DDPG && TD3强化学习算法

DDPG:
“DQN 的连续动作版 + Actor-Critic”。

import random
from dataclasses import dataclass
import numpy as np
import torch
import torch.nn as nn
import torch.optim as optim

# ============================================================
# 1) 最简单的连续控制环境（不用 gym）
# ============================================================
class Simple1DEnv:
    """
    目标：把状态 x 调到 0 附近（连续动作控制）

    reset() -> state
      返回初始状态 state = [x]

    step(action) -> next_state, reward, done, info
      next_state (sp): 执行动作后得到的下一状态（s'）
      reward (r):      本步奖励
      done:            当前 episode 是否结束
      info:            额外信息字典（调试用，我们这里返回空 {}）

    状态 state:  [x]  (shape=(1,))
    动作 action: a ∈ [-1, 1]  (连续)
    转移: x <- x + a + noise
    奖励: r = -(x^2) （越接近 0 越好）
    终止: 走满 max_steps 就 done=True
    """
    def __init__(self, max_steps=50):
        self.max_steps = max_steps
        self.reset()

    def reset(self):
        # 随机给一个初始 x
        self.x = np.random.uniform(-2.0, 2.0)
        self.t = 0  # 当前 episode 已走步数
        return np.array([self.x], dtype=np.float32)

    def step(self, a):
        # 1) 限制动作范围到 [-1, 1]
        a = float(np.clip(a, -1.0, 1.0))

        # 2) 环境带一点噪声（模拟真实控制的不确定性）
        noise = np.random.normal(0, 0.02)

        # 3) 状态更新：执行动作后得到新 x
        self.x = self.x + a + noise
        self.t += 1

        # 4) 奖励：离 0 越近越好
        reward = -(self.x ** 2)

        # 5) 是否结束：达到 max_steps 就结束一局
        done = (self.t >= self.max_steps)

        # 6) next_state：同样用向量表示
        next_state = np.array([self.x], dtype=np.float32)

        # 7) info：可放调试信息，我们这里不需要
        info = {}

        # 返回顺序：sp, r, done, info
        return next_state, float(reward), done, info


# ============================================================
# 2) Replay Buffer：存储经验 (s, a, r, s', done)

= = = = = = =

■ 任务列表:
a - 根据 DDPG 示例代码回答：
(i) 动作 action 的取值范围是多少？
(ii) reset() 中初始 x 从什么区间随机取值？
(iii) step() 中噪声的标准差是多少？
b - 接着 DDPG 示例代码往下写。

= = = = = = =

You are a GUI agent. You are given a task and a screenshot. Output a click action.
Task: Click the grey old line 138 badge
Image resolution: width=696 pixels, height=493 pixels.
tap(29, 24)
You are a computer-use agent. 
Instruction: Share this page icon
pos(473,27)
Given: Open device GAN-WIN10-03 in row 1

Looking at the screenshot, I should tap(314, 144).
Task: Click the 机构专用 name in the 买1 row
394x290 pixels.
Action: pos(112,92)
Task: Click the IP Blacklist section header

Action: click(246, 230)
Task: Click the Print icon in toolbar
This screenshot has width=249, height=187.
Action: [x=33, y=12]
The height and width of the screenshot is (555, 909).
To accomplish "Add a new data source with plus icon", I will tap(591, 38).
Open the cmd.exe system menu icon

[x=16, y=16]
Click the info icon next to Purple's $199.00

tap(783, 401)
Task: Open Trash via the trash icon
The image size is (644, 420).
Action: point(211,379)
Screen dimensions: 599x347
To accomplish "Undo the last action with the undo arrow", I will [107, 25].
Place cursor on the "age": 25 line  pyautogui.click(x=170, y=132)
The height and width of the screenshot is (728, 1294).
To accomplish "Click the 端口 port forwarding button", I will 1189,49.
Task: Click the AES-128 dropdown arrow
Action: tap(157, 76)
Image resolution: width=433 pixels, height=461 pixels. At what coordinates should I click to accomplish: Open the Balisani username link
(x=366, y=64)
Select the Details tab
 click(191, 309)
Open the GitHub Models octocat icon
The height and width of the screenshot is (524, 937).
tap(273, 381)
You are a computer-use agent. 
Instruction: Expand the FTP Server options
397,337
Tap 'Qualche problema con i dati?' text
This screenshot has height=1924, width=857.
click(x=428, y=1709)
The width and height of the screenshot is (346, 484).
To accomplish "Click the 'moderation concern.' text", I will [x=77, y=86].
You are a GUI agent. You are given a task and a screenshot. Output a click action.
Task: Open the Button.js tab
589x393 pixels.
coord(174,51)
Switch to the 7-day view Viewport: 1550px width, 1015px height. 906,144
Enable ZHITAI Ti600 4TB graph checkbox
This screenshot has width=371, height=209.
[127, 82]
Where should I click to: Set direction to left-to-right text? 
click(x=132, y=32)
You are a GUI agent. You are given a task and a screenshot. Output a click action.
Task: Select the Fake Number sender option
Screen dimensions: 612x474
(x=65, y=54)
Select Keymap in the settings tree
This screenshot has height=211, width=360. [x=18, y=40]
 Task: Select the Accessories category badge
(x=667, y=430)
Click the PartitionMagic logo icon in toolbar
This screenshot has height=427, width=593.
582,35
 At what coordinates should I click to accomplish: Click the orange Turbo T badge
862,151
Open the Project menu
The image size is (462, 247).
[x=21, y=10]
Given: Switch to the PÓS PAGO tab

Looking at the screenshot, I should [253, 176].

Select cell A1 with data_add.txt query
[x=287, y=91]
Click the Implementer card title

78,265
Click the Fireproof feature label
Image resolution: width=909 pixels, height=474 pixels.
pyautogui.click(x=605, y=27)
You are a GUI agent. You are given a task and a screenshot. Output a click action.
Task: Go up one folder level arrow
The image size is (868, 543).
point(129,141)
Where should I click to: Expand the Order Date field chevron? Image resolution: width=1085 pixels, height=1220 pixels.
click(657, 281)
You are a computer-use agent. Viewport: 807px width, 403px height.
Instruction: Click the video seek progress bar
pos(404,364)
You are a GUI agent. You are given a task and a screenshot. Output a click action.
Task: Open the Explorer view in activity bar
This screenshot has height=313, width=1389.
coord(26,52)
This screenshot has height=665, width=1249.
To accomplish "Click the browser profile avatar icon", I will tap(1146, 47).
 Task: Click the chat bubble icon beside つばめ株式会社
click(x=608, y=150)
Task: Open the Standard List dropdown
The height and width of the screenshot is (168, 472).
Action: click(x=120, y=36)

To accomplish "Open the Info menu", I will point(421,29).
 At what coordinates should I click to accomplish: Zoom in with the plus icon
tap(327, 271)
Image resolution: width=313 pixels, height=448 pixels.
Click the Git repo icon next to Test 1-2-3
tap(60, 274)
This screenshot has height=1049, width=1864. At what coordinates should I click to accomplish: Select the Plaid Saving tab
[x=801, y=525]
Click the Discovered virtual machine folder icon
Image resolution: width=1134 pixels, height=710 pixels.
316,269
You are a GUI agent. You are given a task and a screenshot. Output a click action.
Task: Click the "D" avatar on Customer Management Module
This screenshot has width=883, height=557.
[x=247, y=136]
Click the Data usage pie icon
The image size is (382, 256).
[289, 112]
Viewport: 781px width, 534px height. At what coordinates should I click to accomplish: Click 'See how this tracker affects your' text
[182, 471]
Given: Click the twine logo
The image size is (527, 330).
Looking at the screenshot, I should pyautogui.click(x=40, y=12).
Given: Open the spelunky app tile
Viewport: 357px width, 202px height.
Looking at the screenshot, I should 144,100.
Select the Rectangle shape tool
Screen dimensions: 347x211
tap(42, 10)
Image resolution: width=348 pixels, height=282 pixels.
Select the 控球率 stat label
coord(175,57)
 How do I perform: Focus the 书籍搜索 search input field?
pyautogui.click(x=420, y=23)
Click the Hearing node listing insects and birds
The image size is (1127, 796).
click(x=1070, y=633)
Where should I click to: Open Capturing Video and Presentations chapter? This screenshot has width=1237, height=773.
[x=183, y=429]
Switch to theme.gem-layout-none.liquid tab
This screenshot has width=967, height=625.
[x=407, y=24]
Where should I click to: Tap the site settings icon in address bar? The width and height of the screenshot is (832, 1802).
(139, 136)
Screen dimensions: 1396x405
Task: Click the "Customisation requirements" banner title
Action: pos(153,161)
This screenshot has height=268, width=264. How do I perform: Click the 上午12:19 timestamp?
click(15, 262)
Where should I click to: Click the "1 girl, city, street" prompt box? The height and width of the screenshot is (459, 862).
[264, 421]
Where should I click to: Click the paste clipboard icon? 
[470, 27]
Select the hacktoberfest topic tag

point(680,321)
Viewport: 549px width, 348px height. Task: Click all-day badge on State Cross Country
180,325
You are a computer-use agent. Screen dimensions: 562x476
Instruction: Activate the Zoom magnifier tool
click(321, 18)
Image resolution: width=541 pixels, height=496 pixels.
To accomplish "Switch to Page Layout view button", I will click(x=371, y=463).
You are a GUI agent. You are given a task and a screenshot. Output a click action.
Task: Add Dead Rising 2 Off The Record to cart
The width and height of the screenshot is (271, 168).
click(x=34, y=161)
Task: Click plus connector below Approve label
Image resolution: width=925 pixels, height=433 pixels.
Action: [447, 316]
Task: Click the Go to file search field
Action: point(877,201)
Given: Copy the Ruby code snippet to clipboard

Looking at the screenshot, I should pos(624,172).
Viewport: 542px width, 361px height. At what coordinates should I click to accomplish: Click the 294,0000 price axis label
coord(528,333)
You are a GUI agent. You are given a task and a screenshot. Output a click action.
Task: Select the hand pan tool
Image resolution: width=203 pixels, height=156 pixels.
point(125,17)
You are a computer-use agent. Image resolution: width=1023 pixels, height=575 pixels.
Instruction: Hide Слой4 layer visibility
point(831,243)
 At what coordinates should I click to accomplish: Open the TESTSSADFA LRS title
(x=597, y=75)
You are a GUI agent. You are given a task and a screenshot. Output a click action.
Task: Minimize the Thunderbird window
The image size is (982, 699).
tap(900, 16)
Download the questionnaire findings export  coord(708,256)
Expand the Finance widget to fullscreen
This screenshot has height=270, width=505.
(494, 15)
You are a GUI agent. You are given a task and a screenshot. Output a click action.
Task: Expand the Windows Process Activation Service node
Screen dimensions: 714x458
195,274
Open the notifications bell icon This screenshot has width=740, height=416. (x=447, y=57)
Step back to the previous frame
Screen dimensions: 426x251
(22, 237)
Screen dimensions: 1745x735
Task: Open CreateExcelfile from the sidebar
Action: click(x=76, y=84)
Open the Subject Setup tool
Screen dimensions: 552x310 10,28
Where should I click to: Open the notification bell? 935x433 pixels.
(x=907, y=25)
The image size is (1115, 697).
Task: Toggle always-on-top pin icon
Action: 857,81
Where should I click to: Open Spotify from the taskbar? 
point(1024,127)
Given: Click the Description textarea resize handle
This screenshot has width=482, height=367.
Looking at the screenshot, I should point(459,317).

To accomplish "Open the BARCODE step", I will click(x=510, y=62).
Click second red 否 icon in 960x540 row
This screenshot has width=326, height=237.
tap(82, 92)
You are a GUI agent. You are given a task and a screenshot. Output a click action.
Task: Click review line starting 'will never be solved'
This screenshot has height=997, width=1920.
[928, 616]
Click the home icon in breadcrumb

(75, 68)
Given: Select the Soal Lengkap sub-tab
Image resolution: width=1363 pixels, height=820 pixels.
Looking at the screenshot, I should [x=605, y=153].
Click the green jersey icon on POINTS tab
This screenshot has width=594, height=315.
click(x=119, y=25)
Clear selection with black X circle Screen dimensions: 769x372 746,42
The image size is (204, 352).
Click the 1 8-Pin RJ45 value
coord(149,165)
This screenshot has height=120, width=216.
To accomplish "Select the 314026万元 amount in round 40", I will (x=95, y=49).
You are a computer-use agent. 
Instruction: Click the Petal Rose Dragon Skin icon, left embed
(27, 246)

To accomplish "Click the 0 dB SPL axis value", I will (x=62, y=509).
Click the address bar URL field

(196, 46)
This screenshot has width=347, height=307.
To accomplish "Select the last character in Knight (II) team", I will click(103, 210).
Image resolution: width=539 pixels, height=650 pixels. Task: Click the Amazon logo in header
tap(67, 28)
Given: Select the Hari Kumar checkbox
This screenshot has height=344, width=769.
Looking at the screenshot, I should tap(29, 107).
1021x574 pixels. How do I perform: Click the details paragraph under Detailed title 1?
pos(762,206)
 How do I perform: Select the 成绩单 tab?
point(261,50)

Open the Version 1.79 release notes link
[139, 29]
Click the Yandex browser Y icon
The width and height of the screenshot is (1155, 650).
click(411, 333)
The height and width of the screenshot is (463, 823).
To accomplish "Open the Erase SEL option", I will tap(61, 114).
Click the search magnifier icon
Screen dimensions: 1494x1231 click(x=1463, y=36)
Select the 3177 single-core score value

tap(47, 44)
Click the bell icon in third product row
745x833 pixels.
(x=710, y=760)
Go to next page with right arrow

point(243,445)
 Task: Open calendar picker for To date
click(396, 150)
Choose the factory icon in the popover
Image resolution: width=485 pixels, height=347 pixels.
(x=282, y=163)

= = = = = = =

■ 各题答案:
a -
(i) [-1, 1]
(ii) -2.0 到 2.0
(iii) 0.02

b -
# ============================================================
@dataclass
class Batch:
    """
    一批训练样本（从 replay buffer 里采样得到）
    s:  [B, s_dim]
    a:  [B, a_dim]
    r:  [B, 1]
    sp: [B, s_dim]
    d:  [B, 1]  done 标志（1=结束，0=未结束）
    """
    s: torch.Tensor
    a: torch.Tensor
    r: torch.Tensor
    sp: torch.Tensor
    d: torch.Tensor


class ReplayBuffer:
    def __init__(self, capacity=100000):
        self.capacity = capacity
        self.data = []
        self.ptr = 0  # 用于循环覆盖

    def push(self, s, a, r, sp, done):
        """
        s:    当前状态 (np array shape=(1,))
        a:    动作 (np array shape=(1,))
        r:    奖励 (float)
        sp:   下一状态 (np array shape=(1,))
        done: 是否终止 (float 0/1)
        """
        item = (s, a, r, sp, done)
        if len(self.data) < self.capacity:
            self.data.append(item)
        else:
            self.data[self.ptr] = item
            self.ptr = (self.ptr + 1) % self.capacity

    def sample(self, batch_size):
        """
        随机采样 batch_size 条经验，并转为 torch.Tensor
        """
        batch = random.sample(self.data, batch_size)
        s, a, r, sp, d = map(np.array, zip(*batch))

        # r 和 done 变成 [B,1] 更方便做公式运算
        return Batch(
            s=torch.tensor(s, dtype=torch.float32),                 # [B,1]
            a=torch.tensor(a, dtype=torch.float32),                 # [B,1]
            r=torch.tensor(r, dtype=torch.float32).unsqueeze(-1),   # [B,1]
            sp=torch.tensor(sp, dtype=torch.float32),               # [B,1]
            d=torch.tensor(d, dtype=torch.float32).unsqueeze(-1),   # [B,1]
        )

    def __len__(self):
        return len(self.data)


# ============================================================
# 3) Actor / Critic 网络
# ============================================================
class Actor(nn.Module):
    """
    Actor：输入状态 s，输出动作 a（确定性策略 μ(s)）
    输出用 tanh 限制到 [-1, 1]
    """
    def __init__(self, s_dim=1, a_dim=1, hidden=64):
        super().__init__()
        self.net = nn.Sequential(
            nn.Linear(s_dim, hidden), nn.ReLU(),
            nn.Linear(hidden, hidden), nn.ReLU(),
            nn.Linear(hidden, a_dim), nn.Tanh()
        )

    def forward(self, s):
        return self.net(s)


class Critic(nn.Module):
    """
    Critic：输入 (s, a)，输出 Q(s,a)
    """
    def __init__(self, s_dim=1, a_dim=1, hidden=64):
        super().__init__()
        self.net = nn.Sequential(
            nn.Linear(s_dim + a_dim, hidden), nn.ReLU(),
            nn.Linear(hidden, hidden), nn.ReLU(),
            nn.Linear(hidden, 1)
        )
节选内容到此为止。